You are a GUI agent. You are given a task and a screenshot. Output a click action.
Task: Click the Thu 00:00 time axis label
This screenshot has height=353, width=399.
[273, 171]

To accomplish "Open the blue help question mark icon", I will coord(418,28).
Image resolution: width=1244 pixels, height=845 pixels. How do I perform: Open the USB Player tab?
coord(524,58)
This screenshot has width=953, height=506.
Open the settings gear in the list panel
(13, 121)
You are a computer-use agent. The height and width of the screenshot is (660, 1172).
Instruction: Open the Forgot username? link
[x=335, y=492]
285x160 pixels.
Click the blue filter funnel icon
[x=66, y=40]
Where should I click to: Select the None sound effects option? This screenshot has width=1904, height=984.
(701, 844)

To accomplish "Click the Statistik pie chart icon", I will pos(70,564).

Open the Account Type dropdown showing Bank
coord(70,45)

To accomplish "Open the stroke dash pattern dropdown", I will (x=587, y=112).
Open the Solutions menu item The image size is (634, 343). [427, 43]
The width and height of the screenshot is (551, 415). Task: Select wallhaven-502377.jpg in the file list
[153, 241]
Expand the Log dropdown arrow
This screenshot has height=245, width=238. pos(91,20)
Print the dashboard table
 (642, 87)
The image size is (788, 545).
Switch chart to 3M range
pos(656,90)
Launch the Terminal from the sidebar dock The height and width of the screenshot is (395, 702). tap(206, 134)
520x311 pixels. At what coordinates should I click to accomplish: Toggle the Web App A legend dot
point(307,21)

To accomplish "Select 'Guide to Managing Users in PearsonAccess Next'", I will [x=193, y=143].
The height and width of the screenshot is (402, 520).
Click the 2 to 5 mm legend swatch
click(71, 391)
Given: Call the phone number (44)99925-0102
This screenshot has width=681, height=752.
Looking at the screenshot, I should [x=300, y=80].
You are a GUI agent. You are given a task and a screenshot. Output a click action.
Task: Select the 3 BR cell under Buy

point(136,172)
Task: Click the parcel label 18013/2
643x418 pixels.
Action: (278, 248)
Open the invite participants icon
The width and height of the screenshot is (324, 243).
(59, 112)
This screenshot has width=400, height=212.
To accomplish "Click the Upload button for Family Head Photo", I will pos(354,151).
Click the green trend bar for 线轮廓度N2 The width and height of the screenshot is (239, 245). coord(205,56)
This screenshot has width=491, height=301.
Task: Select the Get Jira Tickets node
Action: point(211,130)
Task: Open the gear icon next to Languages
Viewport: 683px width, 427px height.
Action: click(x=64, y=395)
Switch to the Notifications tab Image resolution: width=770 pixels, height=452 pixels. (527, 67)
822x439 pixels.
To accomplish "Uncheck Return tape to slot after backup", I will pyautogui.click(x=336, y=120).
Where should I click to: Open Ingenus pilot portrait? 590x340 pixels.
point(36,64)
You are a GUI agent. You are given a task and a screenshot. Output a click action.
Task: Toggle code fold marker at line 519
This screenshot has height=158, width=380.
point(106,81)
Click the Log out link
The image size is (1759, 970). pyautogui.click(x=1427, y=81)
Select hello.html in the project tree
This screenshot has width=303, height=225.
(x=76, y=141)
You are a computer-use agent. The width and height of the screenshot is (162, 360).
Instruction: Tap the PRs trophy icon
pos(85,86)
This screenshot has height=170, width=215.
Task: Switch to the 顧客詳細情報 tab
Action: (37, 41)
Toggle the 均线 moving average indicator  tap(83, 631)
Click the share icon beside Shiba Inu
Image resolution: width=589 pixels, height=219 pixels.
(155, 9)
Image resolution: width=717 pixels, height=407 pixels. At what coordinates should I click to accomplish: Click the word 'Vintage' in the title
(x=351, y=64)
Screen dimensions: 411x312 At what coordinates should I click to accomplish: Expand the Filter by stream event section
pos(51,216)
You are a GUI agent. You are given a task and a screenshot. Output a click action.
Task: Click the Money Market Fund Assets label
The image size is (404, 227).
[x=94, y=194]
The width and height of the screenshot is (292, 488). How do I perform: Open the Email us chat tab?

⁂

TASK PROMPT — From the line containing "822x439 pixels." to the last line above, repeat every line exactly and nothing else.

SOLVED PROBLEM —
822x439 pixels.
To accomplish "Uncheck Return tape to slot after backup", I will pyautogui.click(x=336, y=120).
Where should I click to: Open Ingenus pilot portrait? 590x340 pixels.
point(36,64)
You are a GUI agent. You are given a task and a screenshot. Output a click action.
Task: Toggle code fold marker at line 519
This screenshot has height=158, width=380.
point(106,81)
Click the Log out link
The image size is (1759, 970). pyautogui.click(x=1427, y=81)
Select hello.html in the project tree
This screenshot has width=303, height=225.
(x=76, y=141)
You are a computer-use agent. The width and height of the screenshot is (162, 360).
Instruction: Tap the PRs trophy icon
pos(85,86)
This screenshot has height=170, width=215.
Task: Switch to the 顧客詳細情報 tab
Action: (37, 41)
Toggle the 均线 moving average indicator  tap(83, 631)
Click the share icon beside Shiba Inu
Image resolution: width=589 pixels, height=219 pixels.
(155, 9)
Image resolution: width=717 pixels, height=407 pixels. At what coordinates should I click to accomplish: Click the word 'Vintage' in the title
(x=351, y=64)
Screen dimensions: 411x312 At what coordinates should I click to accomplish: Expand the Filter by stream event section
pos(51,216)
You are a GUI agent. You are given a task and a screenshot. Output a click action.
Task: Click the Money Market Fund Assets label
The image size is (404, 227).
[x=94, y=194]
The width and height of the screenshot is (292, 488). How do I perform: Open the Email us chat tab?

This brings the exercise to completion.